Figure 5. Comparison of Breast and Serous Ovarian carcinomas.

Figure 5

a) Significantly enriched genomic alterations identified by comparing Basal-like or Serous Ovarian tumors to Luminal cancers. b) Inter-sample correlations (yellow: positive) between gene transcription profiles of breast tumors (columns; TCGA data, arranged by subtype) and profiles of cancers from various tissues of origin (rows; external “TGEN expO” dataset, GSE2109) including Ovarian cancers.

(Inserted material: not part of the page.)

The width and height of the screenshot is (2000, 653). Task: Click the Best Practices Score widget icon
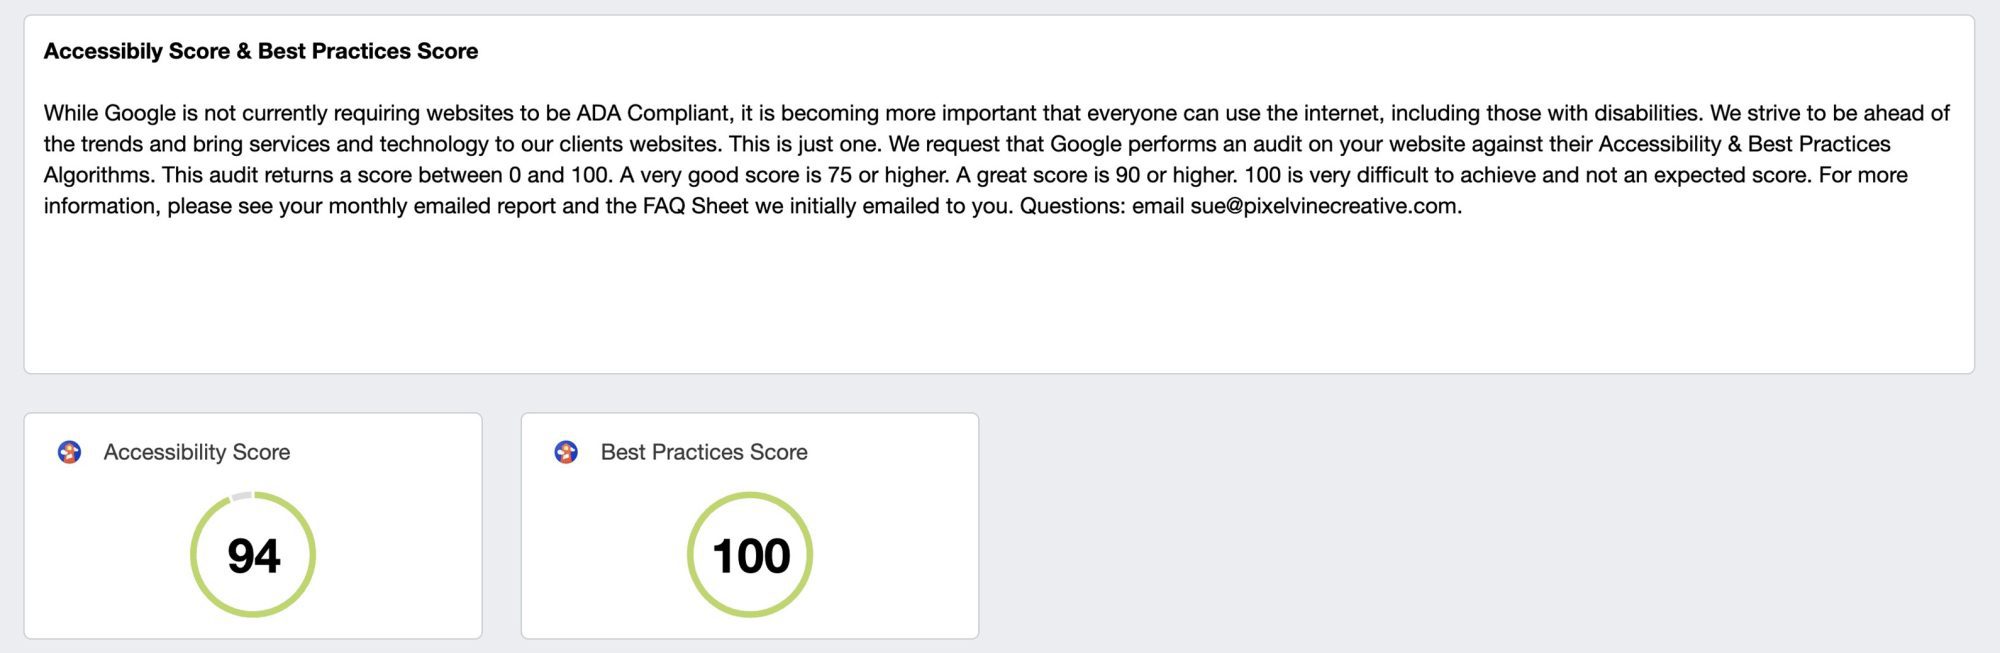pos(566,452)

We systematically looked for other common features between Serous Ovarian and Basal-like when each was compared to Luminal. We identified: 1) BRCA1 inactivation, 2) RB1 loss and Cyclin E1 amplification, 3) high expression of AKT3, 4) cMYC amplification and high expression, and 5) a high frequency of TP53 mutations (Figure 5A). An additional supervised analysis of a large, external multi-tumor type transcriptomic dataset (GSE2109) was performed where each TCGA breast tumor expression profile was compared via a correlation analysis to that of each tumor in the multi-tumor set. Basal-like breast cancers clearly showed high mRNA expression correlations with Serous Ovarian cancers, as well as with Lung Squamous carcinomas (Figure 5B). A PARADIGM analysis that calculates whether a gene or pathway feature is both differentially activated in Basal-like versus Luminal cancers and has higher overall activity across the TCGA Ovarian samples was performed; this identified comparably high pathway activity of the HIF1α/ARNT, cMYC, and FOXM1 regulatory hubs in both Ovarian and Basal-like cancers (Supplemental Figure 20C). The common findings of TP53, RB1 and BRCA1 loss, with cMYC amplification strongly suggest that these are shared driving events for Basal-like and Serous Ovarian carcinogenesis. This suggests that common therapeutic approaches should be considered, which is supported by the activity of platinum analogs, and taxanes, in breast Basal-like and Serous Ovarian cancers.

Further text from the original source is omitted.